## ASSIGNED TASK
Starting from the line with "Enable the Организация filter checkbox" and going up to and including the line with "Expand the Modbus 資料位元 dropdown", copy the listing below exactly. Leave all images out.
####################
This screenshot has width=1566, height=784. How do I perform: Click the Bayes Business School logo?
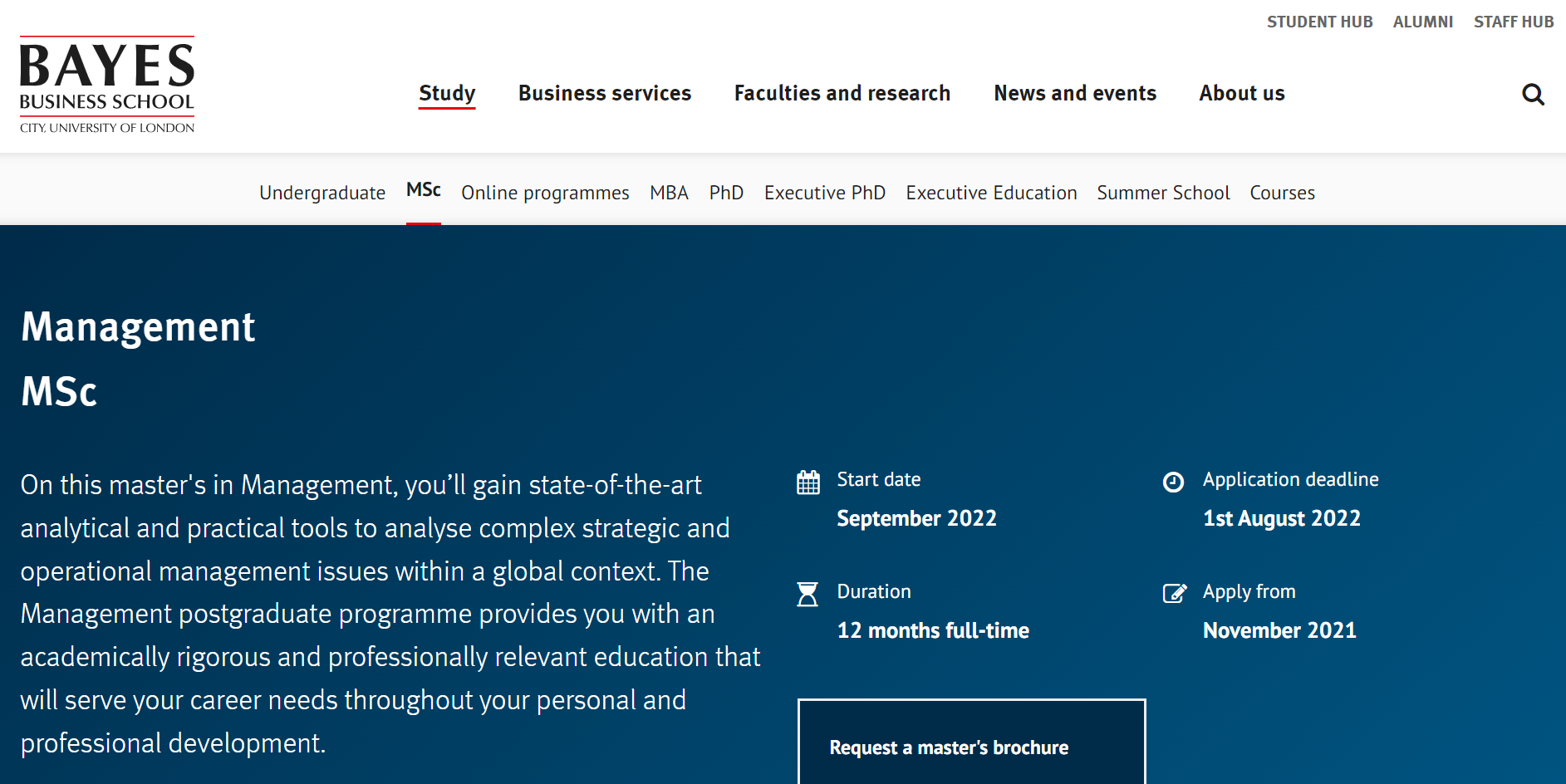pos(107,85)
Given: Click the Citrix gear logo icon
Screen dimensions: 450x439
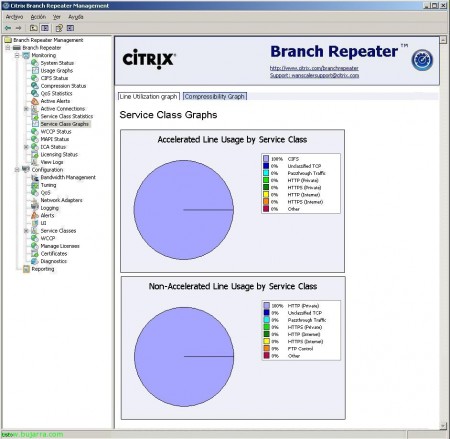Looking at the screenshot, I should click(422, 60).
####################
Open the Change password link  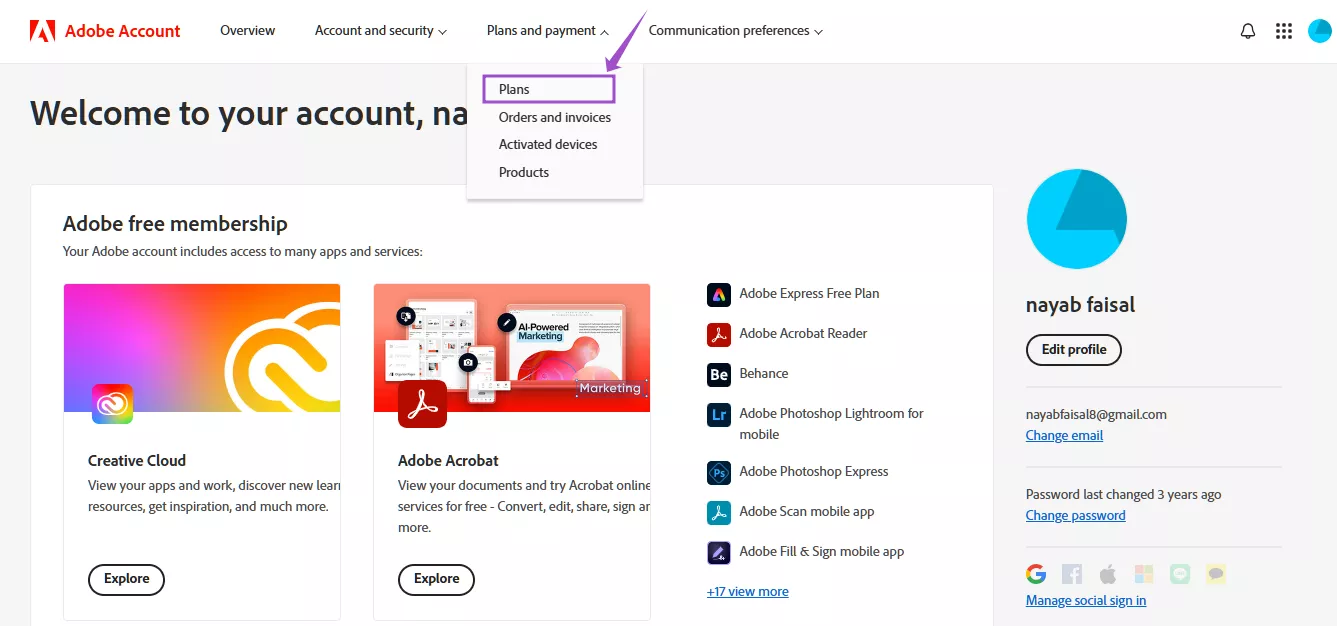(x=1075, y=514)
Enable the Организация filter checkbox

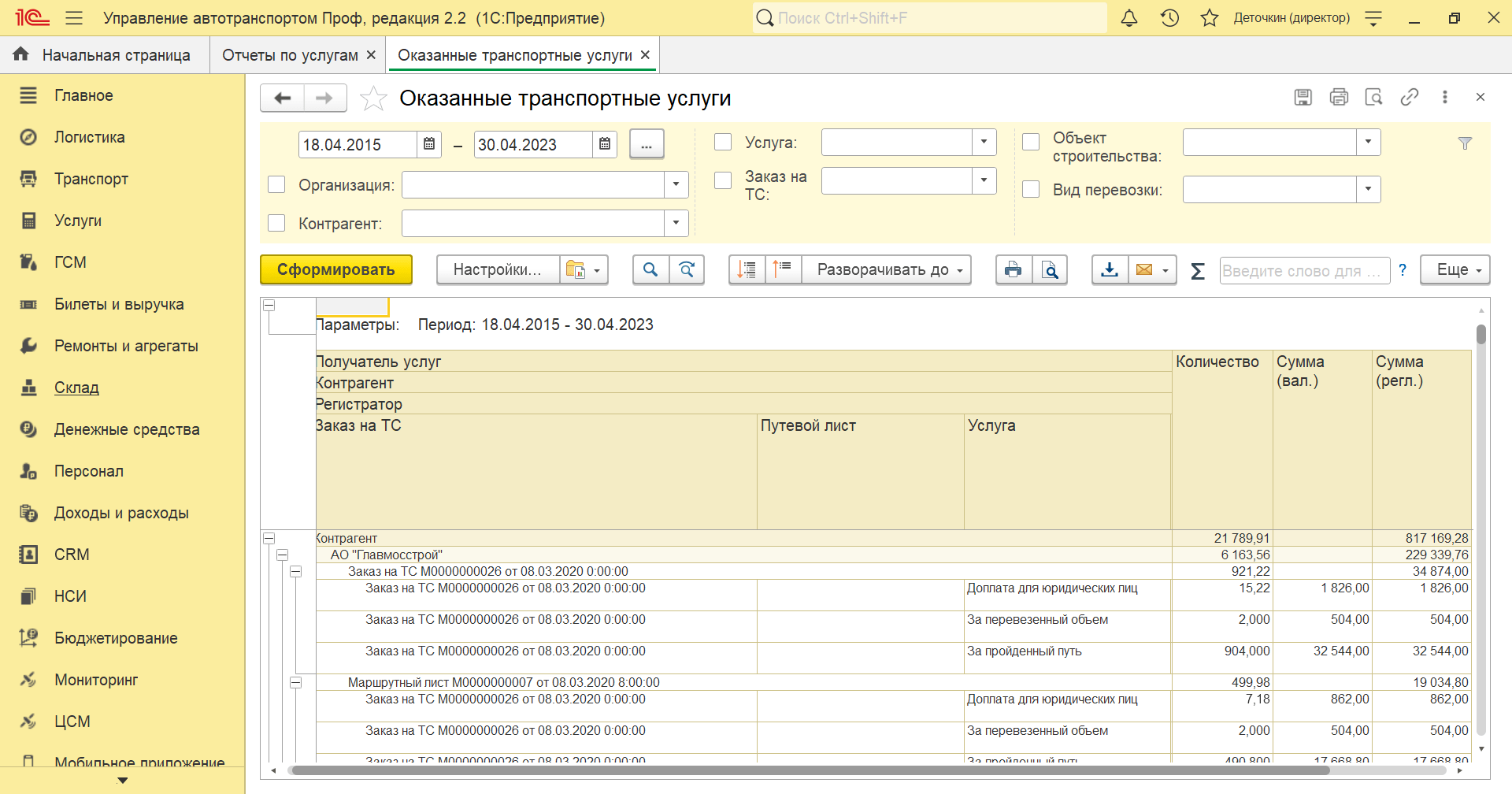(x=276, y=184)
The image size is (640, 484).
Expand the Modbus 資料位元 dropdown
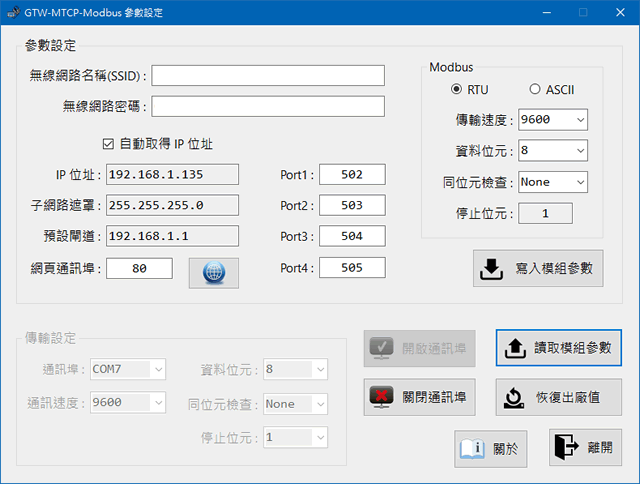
####################
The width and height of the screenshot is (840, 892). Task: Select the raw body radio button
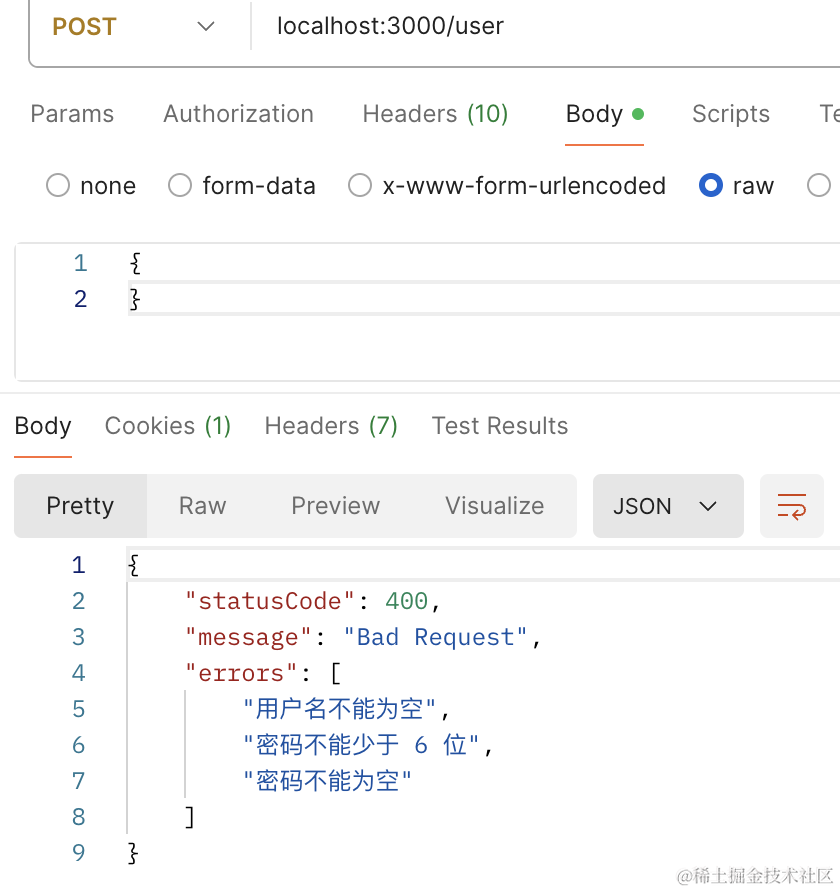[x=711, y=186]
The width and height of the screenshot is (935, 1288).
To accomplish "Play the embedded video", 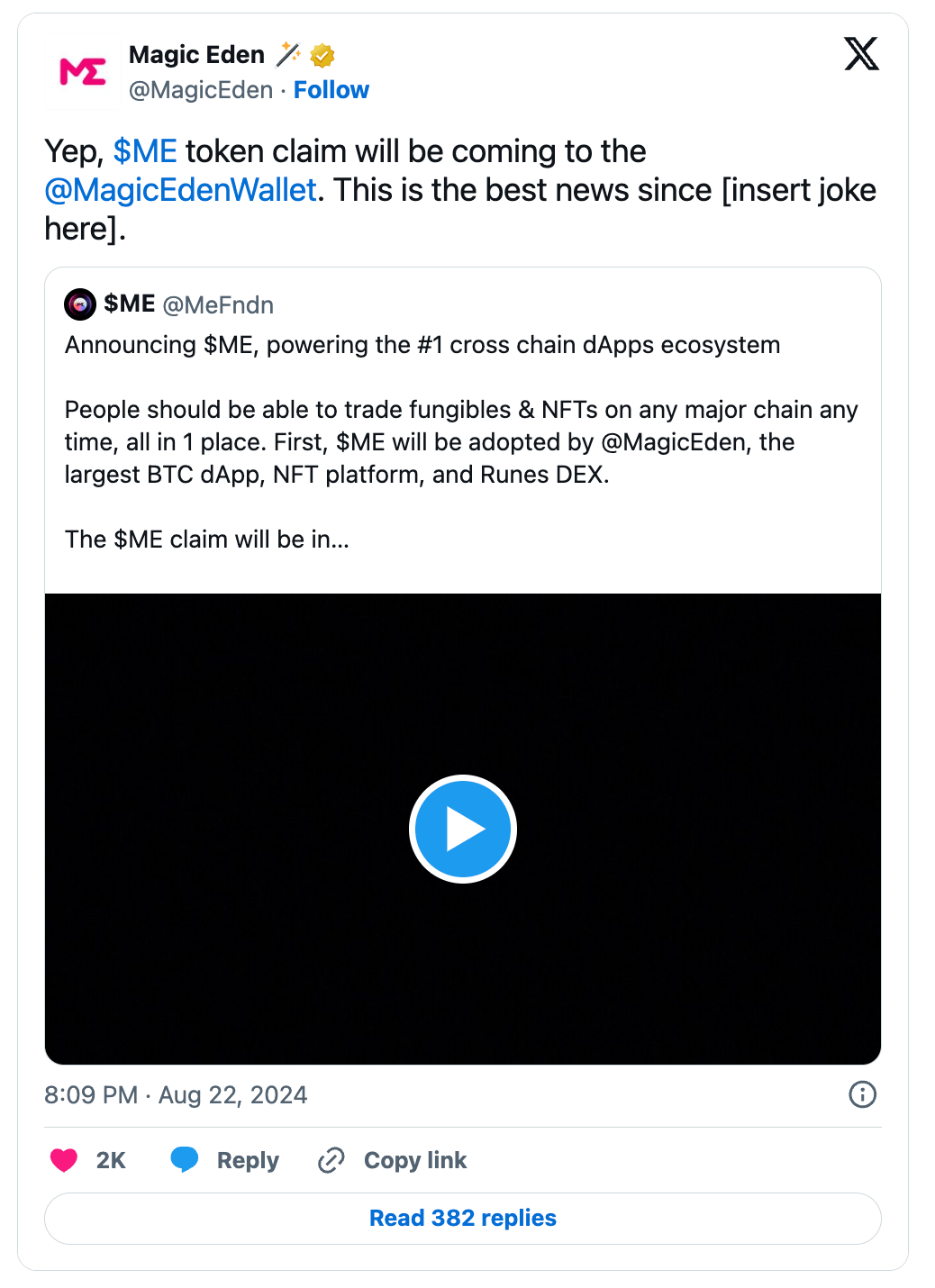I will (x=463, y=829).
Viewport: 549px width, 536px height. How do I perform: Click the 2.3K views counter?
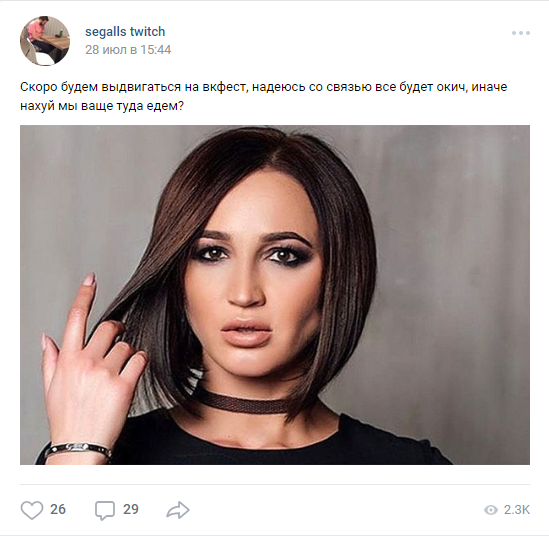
####################
## TASK RESULT
Enable the Организация filter checkbox

(x=276, y=184)
The image size is (640, 484).
Expand the Modbus 資料位元 dropdown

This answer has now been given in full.